People use polymers as materials for preparing separation media or containers. It is necessary to have a molecular level profound knowledge of gas transport in e bulk and interface regimes of different polymers, but few researchers have done a molecular level study of the bulk and interface behavior of gases in several types of non-homologen polymers thoroughly or developed expressions to correlate gas transport properties with cavity size distribution and chain oscillation flexibility. Therefore, in this work, molecular dynamics (MD) simulation was employed to study the transport of methane and n-butane molecules in the bulk and interface region of polyethylene (PE), poly(4-methyl-2-pentyne) (PMP) and polydimethylsiloxane (PDMS).

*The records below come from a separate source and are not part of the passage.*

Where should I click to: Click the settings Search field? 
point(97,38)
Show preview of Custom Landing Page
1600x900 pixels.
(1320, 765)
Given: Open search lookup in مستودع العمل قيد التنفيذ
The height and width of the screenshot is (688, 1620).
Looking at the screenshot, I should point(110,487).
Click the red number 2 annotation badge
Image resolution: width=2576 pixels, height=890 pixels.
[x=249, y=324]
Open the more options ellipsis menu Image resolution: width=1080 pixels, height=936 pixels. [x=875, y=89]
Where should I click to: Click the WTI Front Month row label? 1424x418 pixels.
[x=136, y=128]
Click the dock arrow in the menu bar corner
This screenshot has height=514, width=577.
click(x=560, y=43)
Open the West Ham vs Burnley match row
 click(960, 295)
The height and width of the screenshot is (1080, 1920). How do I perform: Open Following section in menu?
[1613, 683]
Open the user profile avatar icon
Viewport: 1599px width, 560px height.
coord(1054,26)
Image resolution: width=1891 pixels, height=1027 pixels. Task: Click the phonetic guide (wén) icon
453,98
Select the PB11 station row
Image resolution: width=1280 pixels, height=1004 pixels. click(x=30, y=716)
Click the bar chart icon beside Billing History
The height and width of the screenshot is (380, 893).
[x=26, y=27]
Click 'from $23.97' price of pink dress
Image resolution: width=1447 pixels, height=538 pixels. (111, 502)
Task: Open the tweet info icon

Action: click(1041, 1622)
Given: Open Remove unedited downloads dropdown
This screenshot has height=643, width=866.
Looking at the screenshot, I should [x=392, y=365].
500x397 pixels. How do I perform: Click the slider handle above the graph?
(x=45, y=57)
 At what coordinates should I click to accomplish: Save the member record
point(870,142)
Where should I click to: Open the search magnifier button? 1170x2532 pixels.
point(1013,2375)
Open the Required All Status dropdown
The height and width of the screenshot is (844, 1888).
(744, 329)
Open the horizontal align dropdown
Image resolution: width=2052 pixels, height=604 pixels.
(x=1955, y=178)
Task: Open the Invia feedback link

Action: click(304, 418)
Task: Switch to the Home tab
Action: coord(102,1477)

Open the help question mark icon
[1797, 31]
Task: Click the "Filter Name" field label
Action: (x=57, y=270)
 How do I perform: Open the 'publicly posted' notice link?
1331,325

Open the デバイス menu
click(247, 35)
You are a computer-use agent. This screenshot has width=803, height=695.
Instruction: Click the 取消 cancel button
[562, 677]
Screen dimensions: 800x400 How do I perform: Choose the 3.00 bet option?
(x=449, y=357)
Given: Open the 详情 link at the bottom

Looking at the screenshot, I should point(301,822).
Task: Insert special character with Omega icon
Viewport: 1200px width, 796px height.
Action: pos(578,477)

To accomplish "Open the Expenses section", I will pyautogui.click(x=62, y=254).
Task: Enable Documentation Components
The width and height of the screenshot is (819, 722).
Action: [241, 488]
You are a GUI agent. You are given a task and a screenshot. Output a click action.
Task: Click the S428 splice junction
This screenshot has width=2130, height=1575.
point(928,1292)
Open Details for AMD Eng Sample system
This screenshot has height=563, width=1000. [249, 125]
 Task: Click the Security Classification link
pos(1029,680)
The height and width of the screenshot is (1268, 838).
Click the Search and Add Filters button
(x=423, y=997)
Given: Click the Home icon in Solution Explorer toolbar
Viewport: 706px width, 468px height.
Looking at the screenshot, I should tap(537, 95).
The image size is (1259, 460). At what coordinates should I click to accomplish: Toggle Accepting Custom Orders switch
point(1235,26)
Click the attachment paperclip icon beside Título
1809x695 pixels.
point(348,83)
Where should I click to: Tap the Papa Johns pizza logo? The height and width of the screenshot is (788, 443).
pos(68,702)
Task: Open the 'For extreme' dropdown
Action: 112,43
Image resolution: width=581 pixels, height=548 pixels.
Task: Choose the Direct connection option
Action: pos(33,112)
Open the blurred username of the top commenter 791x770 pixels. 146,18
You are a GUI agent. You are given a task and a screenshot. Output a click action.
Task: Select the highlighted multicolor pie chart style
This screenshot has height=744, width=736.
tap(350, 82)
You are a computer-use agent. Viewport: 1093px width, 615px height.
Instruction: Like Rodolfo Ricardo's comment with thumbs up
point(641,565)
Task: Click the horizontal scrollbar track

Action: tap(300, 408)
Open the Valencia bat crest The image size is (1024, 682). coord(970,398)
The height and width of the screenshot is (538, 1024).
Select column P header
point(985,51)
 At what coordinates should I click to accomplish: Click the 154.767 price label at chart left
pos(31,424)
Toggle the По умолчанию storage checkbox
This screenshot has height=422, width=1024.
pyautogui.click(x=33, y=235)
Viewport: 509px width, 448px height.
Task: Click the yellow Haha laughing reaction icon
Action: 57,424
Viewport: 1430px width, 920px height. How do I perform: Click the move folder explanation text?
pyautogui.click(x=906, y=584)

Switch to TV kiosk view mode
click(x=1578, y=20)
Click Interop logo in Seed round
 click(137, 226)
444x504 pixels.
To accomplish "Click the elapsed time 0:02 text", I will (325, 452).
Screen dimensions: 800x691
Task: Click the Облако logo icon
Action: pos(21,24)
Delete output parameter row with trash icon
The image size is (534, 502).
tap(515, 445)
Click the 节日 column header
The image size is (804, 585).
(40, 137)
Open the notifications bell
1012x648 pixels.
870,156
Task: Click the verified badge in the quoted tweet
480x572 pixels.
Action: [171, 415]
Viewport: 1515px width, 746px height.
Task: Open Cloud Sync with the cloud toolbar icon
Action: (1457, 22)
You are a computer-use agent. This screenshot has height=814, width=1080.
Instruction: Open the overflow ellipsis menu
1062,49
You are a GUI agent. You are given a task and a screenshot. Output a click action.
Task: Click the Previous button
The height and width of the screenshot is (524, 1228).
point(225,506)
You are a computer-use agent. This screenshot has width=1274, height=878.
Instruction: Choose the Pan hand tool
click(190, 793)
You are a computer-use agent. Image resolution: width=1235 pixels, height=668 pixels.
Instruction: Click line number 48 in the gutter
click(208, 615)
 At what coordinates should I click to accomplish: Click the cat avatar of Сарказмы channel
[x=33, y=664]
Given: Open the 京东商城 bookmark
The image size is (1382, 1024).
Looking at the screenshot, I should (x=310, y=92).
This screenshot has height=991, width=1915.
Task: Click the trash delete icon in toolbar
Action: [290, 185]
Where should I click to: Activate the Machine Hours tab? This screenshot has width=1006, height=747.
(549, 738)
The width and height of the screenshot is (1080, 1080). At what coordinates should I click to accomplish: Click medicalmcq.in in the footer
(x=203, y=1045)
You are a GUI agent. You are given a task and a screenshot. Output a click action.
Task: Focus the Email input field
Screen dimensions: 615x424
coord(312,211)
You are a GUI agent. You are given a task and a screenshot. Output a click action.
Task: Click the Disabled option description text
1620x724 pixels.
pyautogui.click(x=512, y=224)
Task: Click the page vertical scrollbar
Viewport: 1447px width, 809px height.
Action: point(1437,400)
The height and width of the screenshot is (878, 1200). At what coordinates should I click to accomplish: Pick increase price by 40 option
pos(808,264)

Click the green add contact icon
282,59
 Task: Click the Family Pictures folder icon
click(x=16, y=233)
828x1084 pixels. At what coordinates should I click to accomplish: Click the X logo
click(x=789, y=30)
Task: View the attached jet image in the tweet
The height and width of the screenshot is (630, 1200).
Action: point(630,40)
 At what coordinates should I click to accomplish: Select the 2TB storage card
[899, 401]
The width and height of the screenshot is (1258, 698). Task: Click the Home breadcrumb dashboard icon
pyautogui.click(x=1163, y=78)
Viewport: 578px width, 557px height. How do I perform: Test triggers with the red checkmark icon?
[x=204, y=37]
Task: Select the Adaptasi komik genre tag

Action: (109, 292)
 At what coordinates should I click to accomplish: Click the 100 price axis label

Penetrant diffusivity, solubility and permeability in the bulk were studied first. The subdiffusion behavior of gas molecules is explored to obtain the mechanisms behind penetrant transport. Both penetrants have much smaller diffusivities in PE than in PMP and PDMS, and they have larger diffusivities in PDMS than in PMP. PE has lower accessible cavity fraction (ACF) and average oscillation amplitudes (AOAs) of the chains than PDMS and PMP. PE also has much smaller solubilities and permeabilities of both penetrants than PDMS and PMP. Though the permeabilities of both penetrants in PDMS are higher than the corresponding values in PMP, PMP has a higher selectivity of n-butane over methane than PDMS. Nonequilibrium MD simulation was performed to study the interface property and gas transport in the interface region. Equations to predict penetrant diffusivity and permeability from the accessible cavity fraction (ACF) and average amplitude of chain oscillation were developed successfully. Penetrant diffusivity and permeability are proportional to the value of ACF to the power of one third and that of ACF to the power of four thirds, respectively.